According to the outgoing CEO, Tusker, Guinness, Bell and Senator are the main drivers of the growth, both in Kenya and Uganda. But it is Senator that is exploding the market and making the guys at EABL grin with happiness.

 

Rising pre-tax profits

"We only sell it for Sh20 — the price of a soft drink," laughs Mahinda. "But it is the fastest brand in terms of growth and has even overtaken Tusker. Actually, it is the fastest growing brand within the Diageo family, which is a testimony to the fact that the market is responding positively to its pitch."

Under him, the brewer has not only demonstrated it has the ability to ride out business cycles and sustain results, but its profits have also climbed to phenomenal levels. Actually, it used to be the most profitable company in the region until mobile company, Safaricom, reared its profits. But the brewer’s sales and profits have been on an upward climb since Mahinda took over in 2004. For instance, the pre-tax profits have risen steadily from Sh2.7 billion in 2002 to Sh9 billion in 2006. Net revenue for the 2004/5 financial year stood at Sh19 billion and the company closed the year with a net profit of Sh5.8 billion.

The company finished its most recent fiscal year with net revenue of Sh18 billion and profit after taxation of Sh4.9 billion for the half-year results for the period ended December 31, 2008. The strong performance defied the economic slowdown, which led to lower disposable income. This, coupled with increased taxation for both malt and non-malt beers and spirits, pushed up prices of the company’s products.

By close of business Friday, the company’s shares were trading at Sh130 per share, a far cry from the Sh450 per share price when Mahinda took over in 2004.

 

career

The share tumble was due to a jittery market and long period of negative growth at the Nairobi Stock Exchange, and had nothing to with the company’s management.

Mahinda, who says there is no thrill in being a mid of the pack-performer, thinks it is interesting that all these MDs, including himself, have all worked in Nigeria at some point of their career.

"Don’t you think so?" he poses. "Maybe there is something special about working in Nigeria," he laughs.

He has worked at Corporate Insurance Company (1985-1990) and American Life Insurance Company (Alico) between 1990 and 1995, where he was responsible for Kenya, Uganda and Zimbabwe. It is during these formative years that the management guru learnt to edge his way in the corporate world.

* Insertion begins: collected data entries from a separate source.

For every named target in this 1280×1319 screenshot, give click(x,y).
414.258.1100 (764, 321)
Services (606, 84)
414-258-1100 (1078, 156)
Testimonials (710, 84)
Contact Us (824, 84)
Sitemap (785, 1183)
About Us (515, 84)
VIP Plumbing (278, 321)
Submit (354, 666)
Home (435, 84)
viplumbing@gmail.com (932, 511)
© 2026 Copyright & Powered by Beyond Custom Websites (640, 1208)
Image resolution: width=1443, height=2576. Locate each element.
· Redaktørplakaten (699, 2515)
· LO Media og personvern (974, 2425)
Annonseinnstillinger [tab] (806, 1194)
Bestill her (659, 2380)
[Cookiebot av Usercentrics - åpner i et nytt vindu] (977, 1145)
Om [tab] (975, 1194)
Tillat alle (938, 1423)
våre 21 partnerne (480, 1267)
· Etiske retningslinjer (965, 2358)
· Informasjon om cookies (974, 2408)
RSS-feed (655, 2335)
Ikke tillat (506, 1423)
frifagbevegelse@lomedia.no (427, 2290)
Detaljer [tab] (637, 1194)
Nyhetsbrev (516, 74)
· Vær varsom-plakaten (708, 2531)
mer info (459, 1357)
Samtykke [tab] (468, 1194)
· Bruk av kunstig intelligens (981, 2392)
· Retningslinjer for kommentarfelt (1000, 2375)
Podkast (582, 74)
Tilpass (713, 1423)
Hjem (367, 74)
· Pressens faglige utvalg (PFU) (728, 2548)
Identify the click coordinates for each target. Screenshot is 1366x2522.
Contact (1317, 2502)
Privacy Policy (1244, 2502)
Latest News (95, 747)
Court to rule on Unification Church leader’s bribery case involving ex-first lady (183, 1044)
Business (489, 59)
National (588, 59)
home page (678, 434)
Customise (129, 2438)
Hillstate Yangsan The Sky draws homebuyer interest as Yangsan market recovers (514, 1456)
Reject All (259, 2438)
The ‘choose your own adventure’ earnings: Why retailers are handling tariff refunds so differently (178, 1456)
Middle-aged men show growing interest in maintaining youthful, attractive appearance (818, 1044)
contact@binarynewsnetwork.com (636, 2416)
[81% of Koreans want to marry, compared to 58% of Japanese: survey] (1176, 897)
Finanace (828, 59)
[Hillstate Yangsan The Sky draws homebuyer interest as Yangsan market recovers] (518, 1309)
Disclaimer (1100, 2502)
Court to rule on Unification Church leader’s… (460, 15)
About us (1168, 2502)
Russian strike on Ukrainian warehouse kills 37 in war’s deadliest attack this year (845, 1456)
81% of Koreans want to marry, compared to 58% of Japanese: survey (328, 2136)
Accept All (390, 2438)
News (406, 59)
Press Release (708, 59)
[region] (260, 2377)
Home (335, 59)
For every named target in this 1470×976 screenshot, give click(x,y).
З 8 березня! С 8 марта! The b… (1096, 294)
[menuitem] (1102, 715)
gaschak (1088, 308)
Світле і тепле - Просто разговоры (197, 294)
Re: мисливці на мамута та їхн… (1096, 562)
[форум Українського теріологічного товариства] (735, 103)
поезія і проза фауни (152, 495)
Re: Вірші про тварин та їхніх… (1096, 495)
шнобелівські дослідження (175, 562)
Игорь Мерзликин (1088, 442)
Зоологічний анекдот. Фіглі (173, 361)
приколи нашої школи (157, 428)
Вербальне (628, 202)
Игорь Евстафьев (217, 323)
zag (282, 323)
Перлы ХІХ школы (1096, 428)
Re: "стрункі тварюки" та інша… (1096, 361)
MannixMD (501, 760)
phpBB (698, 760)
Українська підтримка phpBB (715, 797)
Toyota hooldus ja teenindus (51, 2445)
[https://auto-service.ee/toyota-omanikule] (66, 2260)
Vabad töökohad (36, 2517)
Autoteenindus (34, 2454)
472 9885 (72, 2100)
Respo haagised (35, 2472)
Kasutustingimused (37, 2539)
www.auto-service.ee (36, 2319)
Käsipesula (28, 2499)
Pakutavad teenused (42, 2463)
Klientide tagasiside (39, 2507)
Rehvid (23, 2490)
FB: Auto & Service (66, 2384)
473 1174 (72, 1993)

He says when he graduated from the university, he vowed to become a chief accountant before he was 30.

"I did it. Actually, I would like to encourage young people to have dreams and follow them. That is the only way to give yourself targets and strive to achieve them."

However, it was at Standard Chartered Bank, while working as the director of finance for Kenya, Uganda and Tanzania (1995-1998) that Mahinda caught public attention for initiating a comprehensive rationalisation exercise that left hundreds of bank workers jobless and scores of branches closed.

That is how mighty Mahinda cut his managerial teeth. The move would later blend in well with Central Bank of Kenya (CBK) requirements and was copied by other banks that were striving to comply and also cut operational costs.

He initiated similar reforms at EABL (1999-2003) as the group finance and strategy director before taking a one year hiatus to Guinness Nigeria Plc, where he briefly worked as strategy and change director before returning to EABL in 2004.